> GIVEN INSTRUCTION: Copy the following data line for line, without changing anything.

--- START PROVIDED DATA ---

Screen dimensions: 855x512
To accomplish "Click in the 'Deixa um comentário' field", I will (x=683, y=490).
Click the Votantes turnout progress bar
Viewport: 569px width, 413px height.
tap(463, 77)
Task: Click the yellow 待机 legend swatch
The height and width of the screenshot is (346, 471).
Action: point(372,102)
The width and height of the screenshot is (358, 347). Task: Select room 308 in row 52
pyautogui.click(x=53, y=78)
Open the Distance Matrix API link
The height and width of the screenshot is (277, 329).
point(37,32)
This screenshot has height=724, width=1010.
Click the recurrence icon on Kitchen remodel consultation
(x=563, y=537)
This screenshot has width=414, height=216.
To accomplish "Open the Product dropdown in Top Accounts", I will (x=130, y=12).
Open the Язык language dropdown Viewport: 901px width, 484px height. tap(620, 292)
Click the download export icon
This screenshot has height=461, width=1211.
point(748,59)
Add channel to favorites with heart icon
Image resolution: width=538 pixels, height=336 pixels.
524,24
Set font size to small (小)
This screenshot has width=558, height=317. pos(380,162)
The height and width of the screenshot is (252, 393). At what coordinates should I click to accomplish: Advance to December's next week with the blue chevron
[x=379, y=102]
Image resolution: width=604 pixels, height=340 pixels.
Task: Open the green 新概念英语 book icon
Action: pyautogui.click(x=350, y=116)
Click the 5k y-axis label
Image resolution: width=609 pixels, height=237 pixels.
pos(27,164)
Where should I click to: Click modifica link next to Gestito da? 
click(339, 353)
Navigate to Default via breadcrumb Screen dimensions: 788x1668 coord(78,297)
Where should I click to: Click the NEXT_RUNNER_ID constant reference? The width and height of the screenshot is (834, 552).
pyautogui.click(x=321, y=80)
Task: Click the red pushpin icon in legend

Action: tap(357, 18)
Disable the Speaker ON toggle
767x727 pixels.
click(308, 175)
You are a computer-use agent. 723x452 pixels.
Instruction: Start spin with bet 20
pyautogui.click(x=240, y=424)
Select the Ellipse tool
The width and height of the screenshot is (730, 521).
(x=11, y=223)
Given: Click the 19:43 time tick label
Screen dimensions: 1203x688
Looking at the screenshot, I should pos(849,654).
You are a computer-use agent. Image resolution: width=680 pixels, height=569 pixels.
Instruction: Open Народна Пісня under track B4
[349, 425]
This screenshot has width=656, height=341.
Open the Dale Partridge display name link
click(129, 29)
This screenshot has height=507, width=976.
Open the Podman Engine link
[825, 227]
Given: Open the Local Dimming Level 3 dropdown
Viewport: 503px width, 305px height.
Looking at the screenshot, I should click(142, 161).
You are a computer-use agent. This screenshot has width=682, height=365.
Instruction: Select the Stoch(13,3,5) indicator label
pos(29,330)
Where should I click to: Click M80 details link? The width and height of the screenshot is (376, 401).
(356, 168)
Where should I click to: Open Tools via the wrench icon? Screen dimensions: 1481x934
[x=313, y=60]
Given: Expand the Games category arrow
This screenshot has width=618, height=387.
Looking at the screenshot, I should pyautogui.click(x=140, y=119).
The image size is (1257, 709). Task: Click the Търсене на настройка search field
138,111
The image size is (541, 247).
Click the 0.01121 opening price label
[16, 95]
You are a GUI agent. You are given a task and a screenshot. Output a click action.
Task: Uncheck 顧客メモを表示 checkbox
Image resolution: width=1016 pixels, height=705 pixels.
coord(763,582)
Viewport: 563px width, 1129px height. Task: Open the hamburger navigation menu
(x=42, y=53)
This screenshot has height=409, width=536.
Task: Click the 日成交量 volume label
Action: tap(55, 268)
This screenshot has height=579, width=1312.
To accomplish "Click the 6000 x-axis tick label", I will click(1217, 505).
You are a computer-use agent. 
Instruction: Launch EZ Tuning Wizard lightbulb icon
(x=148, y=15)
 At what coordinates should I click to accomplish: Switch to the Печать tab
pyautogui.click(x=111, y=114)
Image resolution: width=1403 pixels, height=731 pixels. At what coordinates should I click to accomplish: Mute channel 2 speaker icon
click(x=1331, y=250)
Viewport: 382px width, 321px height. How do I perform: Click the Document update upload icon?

--- END PROVIDED DATA ---

> RESPONSE FOR THIS EXERCISE:
Screen dimensions: 855x512
To accomplish "Click in the 'Deixa um comentário' field", I will (x=683, y=490).
Click the Votantes turnout progress bar
Viewport: 569px width, 413px height.
tap(463, 77)
Task: Click the yellow 待机 legend swatch
The height and width of the screenshot is (346, 471).
Action: point(372,102)
The width and height of the screenshot is (358, 347). Task: Select room 308 in row 52
pyautogui.click(x=53, y=78)
Open the Distance Matrix API link
The height and width of the screenshot is (277, 329).
point(37,32)
This screenshot has height=724, width=1010.
Click the recurrence icon on Kitchen remodel consultation
(x=563, y=537)
This screenshot has width=414, height=216.
To accomplish "Open the Product dropdown in Top Accounts", I will (x=130, y=12).
Open the Язык language dropdown Viewport: 901px width, 484px height. tap(620, 292)
Click the download export icon
This screenshot has height=461, width=1211.
point(748,59)
Add channel to favorites with heart icon
Image resolution: width=538 pixels, height=336 pixels.
524,24
Set font size to small (小)
This screenshot has width=558, height=317. pos(380,162)
The height and width of the screenshot is (252, 393). At what coordinates should I click to accomplish: Advance to December's next week with the blue chevron
[x=379, y=102]
Image resolution: width=604 pixels, height=340 pixels.
Task: Open the green 新概念英语 book icon
Action: pyautogui.click(x=350, y=116)
Click the 5k y-axis label
Image resolution: width=609 pixels, height=237 pixels.
pos(27,164)
Where should I click to: Click modifica link next to Gestito da? 
click(339, 353)
Navigate to Default via breadcrumb Screen dimensions: 788x1668 coord(78,297)
Where should I click to: Click the NEXT_RUNNER_ID constant reference? The width and height of the screenshot is (834, 552).
pyautogui.click(x=321, y=80)
Task: Click the red pushpin icon in legend

Action: tap(357, 18)
Disable the Speaker ON toggle
767x727 pixels.
click(308, 175)
You are a computer-use agent. 723x452 pixels.
Instruction: Start spin with bet 20
pyautogui.click(x=240, y=424)
Select the Ellipse tool
The width and height of the screenshot is (730, 521).
(x=11, y=223)
Given: Click the 19:43 time tick label
Screen dimensions: 1203x688
Looking at the screenshot, I should pos(849,654).
You are a computer-use agent. Image resolution: width=680 pixels, height=569 pixels.
Instruction: Open Народна Пісня under track B4
[349, 425]
This screenshot has width=656, height=341.
Open the Dale Partridge display name link
click(129, 29)
This screenshot has height=507, width=976.
Open the Podman Engine link
[825, 227]
Given: Open the Local Dimming Level 3 dropdown
Viewport: 503px width, 305px height.
Looking at the screenshot, I should click(142, 161).
You are a computer-use agent. This screenshot has width=682, height=365.
Instruction: Select the Stoch(13,3,5) indicator label
pos(29,330)
Where should I click to: Click M80 details link? The width and height of the screenshot is (376, 401).
(356, 168)
Where should I click to: Open Tools via the wrench icon? Screen dimensions: 1481x934
[x=313, y=60]
Given: Expand the Games category arrow
This screenshot has width=618, height=387.
Looking at the screenshot, I should pyautogui.click(x=140, y=119).
The image size is (1257, 709). Task: Click the Търсене на настройка search field
138,111
The image size is (541, 247).
Click the 0.01121 opening price label
[16, 95]
You are a GUI agent. You are given a task and a screenshot. Output a click action.
Task: Uncheck 顧客メモを表示 checkbox
Image resolution: width=1016 pixels, height=705 pixels.
coord(763,582)
Viewport: 563px width, 1129px height. Task: Open the hamburger navigation menu
(x=42, y=53)
This screenshot has height=409, width=536.
Task: Click the 日成交量 volume label
Action: tap(55, 268)
This screenshot has height=579, width=1312.
To accomplish "Click the 6000 x-axis tick label", I will click(1217, 505).
You are a computer-use agent. 
Instruction: Launch EZ Tuning Wizard lightbulb icon
(x=148, y=15)
 At what coordinates should I click to accomplish: Switch to the Печать tab
pyautogui.click(x=111, y=114)
Image resolution: width=1403 pixels, height=731 pixels. At what coordinates should I click to accomplish: Mute channel 2 speaker icon
click(x=1331, y=250)
Viewport: 382px width, 321px height. How do I perform: Click the Document update upload icon?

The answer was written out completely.